On vient de me demander la permission de monter des tentes sur le terrain de l'hôpital pour désengorger un peu Port-au-Prince. Une équipe de chirurgiens de l'Université du Maryland est supposée arriver bientôt pour s'occuper des cas que nous avons, pour la plupart des cas orthopédiques et pour lesquels nous ne sommes malheureusement pas équipés. Encore une fois, on fait ce qu'on peut...

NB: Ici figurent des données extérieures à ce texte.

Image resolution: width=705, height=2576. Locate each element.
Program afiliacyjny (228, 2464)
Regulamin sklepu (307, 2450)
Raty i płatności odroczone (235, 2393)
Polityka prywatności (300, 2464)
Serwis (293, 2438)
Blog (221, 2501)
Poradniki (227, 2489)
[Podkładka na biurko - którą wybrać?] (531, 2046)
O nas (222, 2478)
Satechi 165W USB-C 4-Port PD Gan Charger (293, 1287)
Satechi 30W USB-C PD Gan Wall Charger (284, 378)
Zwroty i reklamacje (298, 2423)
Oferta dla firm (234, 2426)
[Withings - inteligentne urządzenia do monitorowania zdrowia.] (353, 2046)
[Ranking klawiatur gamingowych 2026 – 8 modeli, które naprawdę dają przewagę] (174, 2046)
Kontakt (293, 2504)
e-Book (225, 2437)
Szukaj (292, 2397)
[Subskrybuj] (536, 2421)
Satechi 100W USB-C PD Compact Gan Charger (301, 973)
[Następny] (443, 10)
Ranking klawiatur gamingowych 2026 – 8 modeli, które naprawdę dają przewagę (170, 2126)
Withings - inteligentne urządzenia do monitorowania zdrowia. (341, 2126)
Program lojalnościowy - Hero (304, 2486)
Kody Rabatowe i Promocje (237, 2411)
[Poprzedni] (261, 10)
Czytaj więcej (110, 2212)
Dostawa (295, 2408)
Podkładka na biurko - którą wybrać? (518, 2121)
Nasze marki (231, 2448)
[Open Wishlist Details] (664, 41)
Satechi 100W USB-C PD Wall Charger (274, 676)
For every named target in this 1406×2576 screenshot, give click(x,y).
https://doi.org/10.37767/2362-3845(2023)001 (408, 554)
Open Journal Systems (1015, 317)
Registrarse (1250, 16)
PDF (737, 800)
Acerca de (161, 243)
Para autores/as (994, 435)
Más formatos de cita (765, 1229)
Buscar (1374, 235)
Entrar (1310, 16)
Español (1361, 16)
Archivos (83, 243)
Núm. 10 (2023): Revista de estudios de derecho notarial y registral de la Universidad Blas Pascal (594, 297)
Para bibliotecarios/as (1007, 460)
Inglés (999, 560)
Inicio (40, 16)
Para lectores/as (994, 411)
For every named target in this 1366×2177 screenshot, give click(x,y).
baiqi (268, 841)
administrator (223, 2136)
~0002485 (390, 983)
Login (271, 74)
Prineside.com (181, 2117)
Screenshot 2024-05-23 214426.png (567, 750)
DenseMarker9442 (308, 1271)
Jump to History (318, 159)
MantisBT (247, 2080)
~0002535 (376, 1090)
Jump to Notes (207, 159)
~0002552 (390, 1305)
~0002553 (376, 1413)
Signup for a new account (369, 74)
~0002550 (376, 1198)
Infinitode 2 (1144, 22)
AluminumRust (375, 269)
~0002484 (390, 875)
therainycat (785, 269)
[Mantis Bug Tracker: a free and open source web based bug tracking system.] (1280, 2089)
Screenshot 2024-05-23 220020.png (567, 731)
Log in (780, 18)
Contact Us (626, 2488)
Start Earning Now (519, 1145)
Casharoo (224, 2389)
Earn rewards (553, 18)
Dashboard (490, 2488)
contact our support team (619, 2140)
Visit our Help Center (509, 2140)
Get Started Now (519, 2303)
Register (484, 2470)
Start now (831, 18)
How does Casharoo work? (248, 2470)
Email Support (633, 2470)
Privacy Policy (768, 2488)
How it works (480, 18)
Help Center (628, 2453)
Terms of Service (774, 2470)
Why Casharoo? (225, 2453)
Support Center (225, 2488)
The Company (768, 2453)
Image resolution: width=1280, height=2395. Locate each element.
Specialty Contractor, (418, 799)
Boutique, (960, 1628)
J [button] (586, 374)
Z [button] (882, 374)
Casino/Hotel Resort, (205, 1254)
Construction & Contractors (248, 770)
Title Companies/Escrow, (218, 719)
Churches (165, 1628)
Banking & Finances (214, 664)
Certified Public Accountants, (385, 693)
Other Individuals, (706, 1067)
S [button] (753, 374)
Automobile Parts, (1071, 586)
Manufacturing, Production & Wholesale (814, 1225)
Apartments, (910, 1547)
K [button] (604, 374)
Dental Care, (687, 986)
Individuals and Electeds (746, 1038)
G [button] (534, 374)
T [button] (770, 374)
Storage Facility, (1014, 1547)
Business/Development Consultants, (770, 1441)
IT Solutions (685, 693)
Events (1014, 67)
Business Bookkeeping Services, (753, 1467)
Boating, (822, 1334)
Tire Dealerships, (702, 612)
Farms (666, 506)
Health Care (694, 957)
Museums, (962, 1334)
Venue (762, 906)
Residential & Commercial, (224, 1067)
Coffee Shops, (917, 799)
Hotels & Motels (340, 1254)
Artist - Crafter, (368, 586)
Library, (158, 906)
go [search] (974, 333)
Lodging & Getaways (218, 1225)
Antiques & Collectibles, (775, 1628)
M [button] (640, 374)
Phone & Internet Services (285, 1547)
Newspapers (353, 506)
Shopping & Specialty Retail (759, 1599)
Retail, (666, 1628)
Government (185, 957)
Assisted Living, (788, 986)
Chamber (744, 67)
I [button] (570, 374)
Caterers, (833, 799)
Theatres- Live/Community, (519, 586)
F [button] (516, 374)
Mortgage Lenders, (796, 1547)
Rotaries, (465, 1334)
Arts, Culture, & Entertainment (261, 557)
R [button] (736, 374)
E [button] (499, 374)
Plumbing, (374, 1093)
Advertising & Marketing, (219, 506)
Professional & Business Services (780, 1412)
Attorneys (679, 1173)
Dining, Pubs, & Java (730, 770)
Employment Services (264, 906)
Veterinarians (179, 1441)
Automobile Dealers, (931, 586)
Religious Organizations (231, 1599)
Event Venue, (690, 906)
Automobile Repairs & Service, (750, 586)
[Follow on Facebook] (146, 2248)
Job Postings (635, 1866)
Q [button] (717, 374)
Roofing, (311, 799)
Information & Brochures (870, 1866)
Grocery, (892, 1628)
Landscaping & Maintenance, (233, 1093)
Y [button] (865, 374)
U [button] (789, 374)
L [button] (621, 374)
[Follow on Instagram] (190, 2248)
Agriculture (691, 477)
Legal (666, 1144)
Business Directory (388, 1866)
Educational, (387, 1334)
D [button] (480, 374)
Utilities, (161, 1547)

Plusieurs parmi vous veulent contribuer monétairement. C'est généreux et louable. Ce peut être une goutte d'eau dans l'océan des milliards qui seront nécessaires pour rebâtir la capitale, mais comme on dit couramment: "C'est avec des cennes qu'on fait des piasses." Alors envoyez votre goutte d'eau, tout en acceptant qu'elle ne sera qu'une petite partie de la masse liquide. Est-ce que tous ces dons parviendront vraiment au peuple haïtien? Sans doute pas. Pas tant par manque d'honnêteté qu'à cause de la complexité du processus. Mais bon. Je ne pense pas qu'il faille s'arrêter à cela. Le geste exprime plutôt une forme de solidarité qui rejoint celle d'Hemingway quand il disait: "Ne demande jamais pour qui sonne le glas, il sonne toujours pour toi." Le malheur des autres est toujours le nôtre. Et celui qui frappe Haïti présentement, ben les amis, c'est pas de la petite bière, je vous le dis tout net.
N'ap swiv...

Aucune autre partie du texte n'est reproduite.